Die Entscheidungen der Vorinstanzen werden dahin abgeändert, dass es lautet:
„Urkunden:
1 Einantwortungsbeschluss vom 03.06.2007
2 Beschluss vom 18.06.2019
Bewilligt wird
1 in EZ * KG *
die Löschung C-LNR 7
7 auf Anteil B-LNR 8
a 6054/2002
FRUCHTGENUSSRECHT für Dr. M*
2 in EZ * KG *
die Löschung C-LNR 8
8 auf Anteil B-LNR 9
a 6054/2002
FRUCHTGENUSSRECHT für Dr. P*
3 in EZ * KG *
die Löschung C-LNR 9
9 auf Anteil B-LNR 9
a 6054/2002
BELASTUNGS- UND VERÄUSSERUNGSVERBOT für Dr. P*
Verständigt wird:
Dr. Michael Umfahrer, öffentlich Notar,
* Wien
Der Vollzug und die Verständigung obliegen dem Erstgericht.“
Begründung:
[1] Die Antragsteller sind Miteigentümer einer Liegenschaft. Sie begehren unter Vorlage des rechtskräftigen Einantwortungsbeschlusses vom 3. 6. 2007 und einer beglaubigten Kopie des ebenfalls rechtskräftigen Beschlusses des Verlassenschaftsgerichts vom 18. 6. 2019, mit dem die Überlassung von Vermögenswerten an Zahlung statt an die Söhne des Verstorbenen angeordnet wird, die Berichtigung des Grundbuchs durch Löschung des unter C‑LNR 7 und C- LNR 8 jeweils zugunsten eines der beiden Verstorbenen einverleibten Fruchtgenussrechts und die Löschung des unter C‑LNR 9 für einen der beiden Verstorbenen eingetragenen Belastungs- und Veräußerungsverbots.

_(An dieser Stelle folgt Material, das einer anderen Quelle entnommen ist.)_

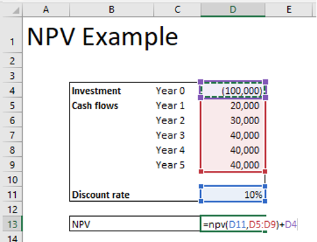Select column B header
This screenshot has height=242, width=317.
tap(112, 9)

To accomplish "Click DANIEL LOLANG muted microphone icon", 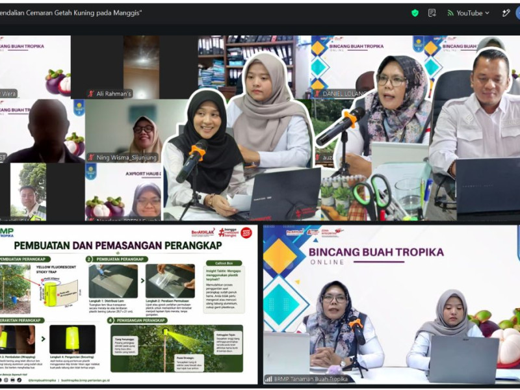I will [x=317, y=94].
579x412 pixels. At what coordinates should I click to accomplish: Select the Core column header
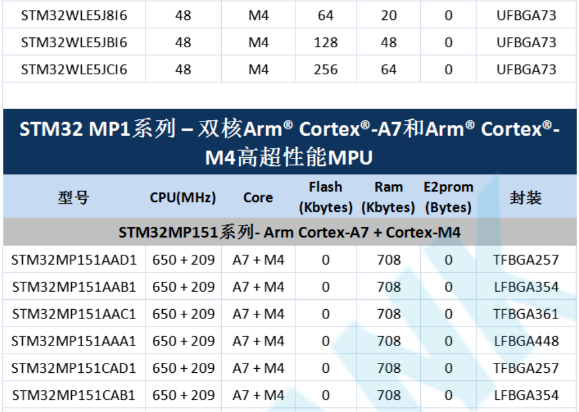click(x=257, y=198)
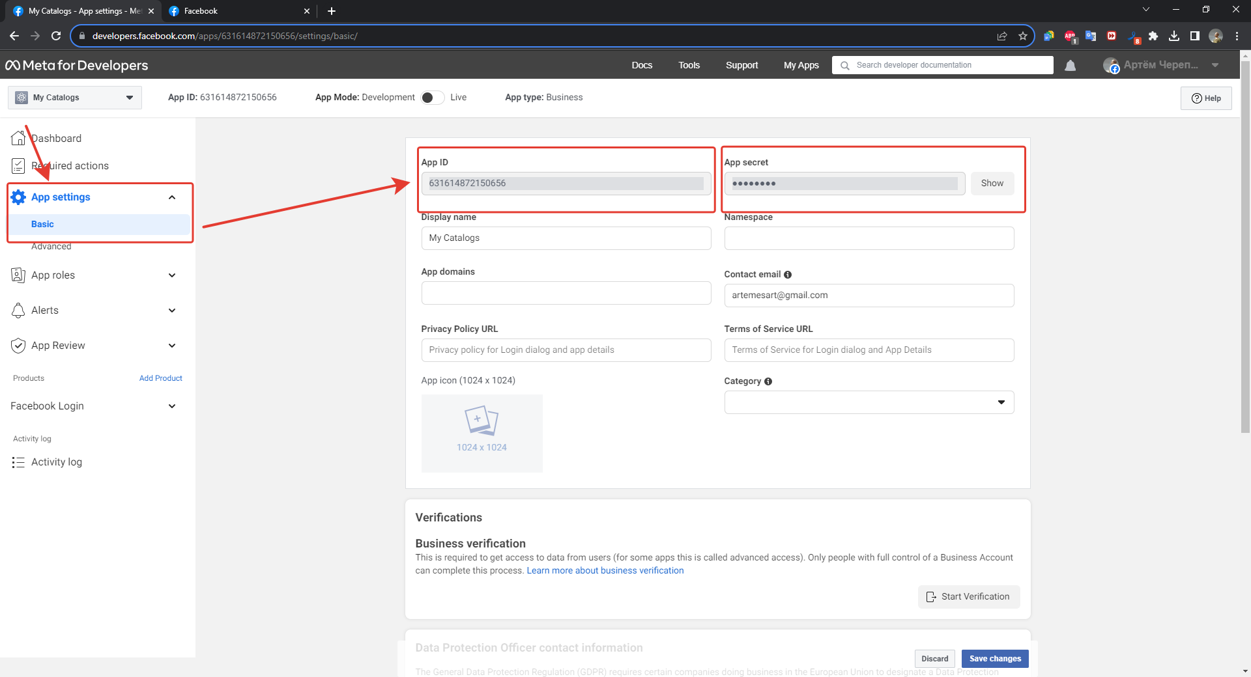The width and height of the screenshot is (1251, 677).
Task: Open Learn more about business verification link
Action: coord(605,571)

[2] Das Erstgericht wies diese Begehren ab. Bei den vorgelegten Beschlüssen des Verlassenschaftsgerichts handle es sich zwar um öffentliche Urkunden; diese seien aber zum Nachweis für das Ableben der beiden Buchberechtigten nicht ausreichend.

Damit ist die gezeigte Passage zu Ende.